Le 19 juin 2017, un peu plus d’un mois après sa sortie de prison, il a blessé un policier en prenant la fuite en voiture suite à un contrôle de police avenue de Claye, près du commissariat de Chelles. Condamné à trois ans et demi de prison, dont deux ans ferme, il est maintenu en détention.

A bord d’une Citroën C4, il avait refusé de s’arrêter. Mis en joue par le gardien de la paix, il avait alors accéléré et touché son flanc avec le rétroviseur droit. Il avait abandonné la voiture et était parti en courant. La victime, projetée au sol, souffrait d’une entorse au genou et avait bénéficié d’une ITT de dix jours.

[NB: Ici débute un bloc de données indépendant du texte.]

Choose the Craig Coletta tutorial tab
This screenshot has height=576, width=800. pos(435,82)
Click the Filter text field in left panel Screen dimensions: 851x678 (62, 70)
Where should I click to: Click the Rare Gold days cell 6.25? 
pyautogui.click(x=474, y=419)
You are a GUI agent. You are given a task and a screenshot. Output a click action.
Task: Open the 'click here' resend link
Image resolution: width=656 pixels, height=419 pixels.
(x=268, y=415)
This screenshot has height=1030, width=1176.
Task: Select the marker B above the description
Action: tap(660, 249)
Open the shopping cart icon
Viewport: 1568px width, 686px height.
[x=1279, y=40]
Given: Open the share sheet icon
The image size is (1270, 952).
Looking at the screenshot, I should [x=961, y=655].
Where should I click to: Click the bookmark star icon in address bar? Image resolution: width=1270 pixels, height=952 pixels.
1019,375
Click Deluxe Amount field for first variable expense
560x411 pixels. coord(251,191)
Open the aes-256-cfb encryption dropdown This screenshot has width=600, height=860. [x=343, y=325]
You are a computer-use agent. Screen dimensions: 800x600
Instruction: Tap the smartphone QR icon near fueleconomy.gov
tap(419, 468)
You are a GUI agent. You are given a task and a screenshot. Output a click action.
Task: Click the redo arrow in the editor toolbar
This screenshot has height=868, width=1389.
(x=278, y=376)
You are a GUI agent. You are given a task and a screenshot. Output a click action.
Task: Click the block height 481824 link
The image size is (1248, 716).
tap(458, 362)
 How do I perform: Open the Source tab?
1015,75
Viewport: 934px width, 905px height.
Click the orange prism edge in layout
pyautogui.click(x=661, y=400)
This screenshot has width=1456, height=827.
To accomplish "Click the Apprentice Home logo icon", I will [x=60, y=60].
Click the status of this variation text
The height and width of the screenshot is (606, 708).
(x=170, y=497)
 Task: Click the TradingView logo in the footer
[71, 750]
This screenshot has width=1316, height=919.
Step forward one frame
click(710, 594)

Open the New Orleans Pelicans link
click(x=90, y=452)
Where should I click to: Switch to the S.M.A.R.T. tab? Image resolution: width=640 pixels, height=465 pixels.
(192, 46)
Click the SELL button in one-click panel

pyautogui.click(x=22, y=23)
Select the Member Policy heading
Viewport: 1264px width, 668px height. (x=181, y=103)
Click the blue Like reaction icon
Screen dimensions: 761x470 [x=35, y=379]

Âgé de 18 ans et 4 jours au moment de la très médiatique affaire Halimi, Cédric Birot Saint-Yves avait été condamné en appel en 2010 par la Cour d’assises des mineurs du Val-de-Marne à douze ans de réclusion criminelle pour avoir rempli le rôle de geôlier (voir encadré). Sorti de prison le 8 mai 2017, il était domicilié depuis chez une amie de sa sœur à Lognes.

Confondu par son ADN sur une paire de lunettes dans la Citroën, Cédric Birot Saint-Yves est resté en cavale jusqu’à son arrestation le 11 août. Le 25 juin, un mineur s’était même présenté au commissariat pour porter le chapeau à sa demande. Il avait été rémunéré 1000 euros par l’ancien geôlier.

L’enquête a aussi permis de trouver une vidéo tournée au volant le 30 juillet 2017 où le prévenu insultait la police, se vantait d’être recherché et de « faire de la GTA », un jeu vidéo dont le héros «commet des délits et peut aller jusqu’à écraser des policiers». «Franchement, c’est cadeau pour les poursuites », commente la présidente.

«Il a foncé délibérément sur le policier. Son casier judiciaire est édifiant. Il y a eu de multiples incidents en prison. Il faut prendre en compte la dangerosité de l’homme que vous allez juger », avertit Eric de Valroger, le procureur-adjoint, qui a requis 6 ans d’emprisonnement.

«Ce n’est pas juste le barbare qu’on a voulu décrire. Sa détention a été compliquée. Il s’est retrouvé chez une inconnue sans boulot, cela ne pouvait pas se passer autrement », plaide Me Daphné Pugliesi, son avocate.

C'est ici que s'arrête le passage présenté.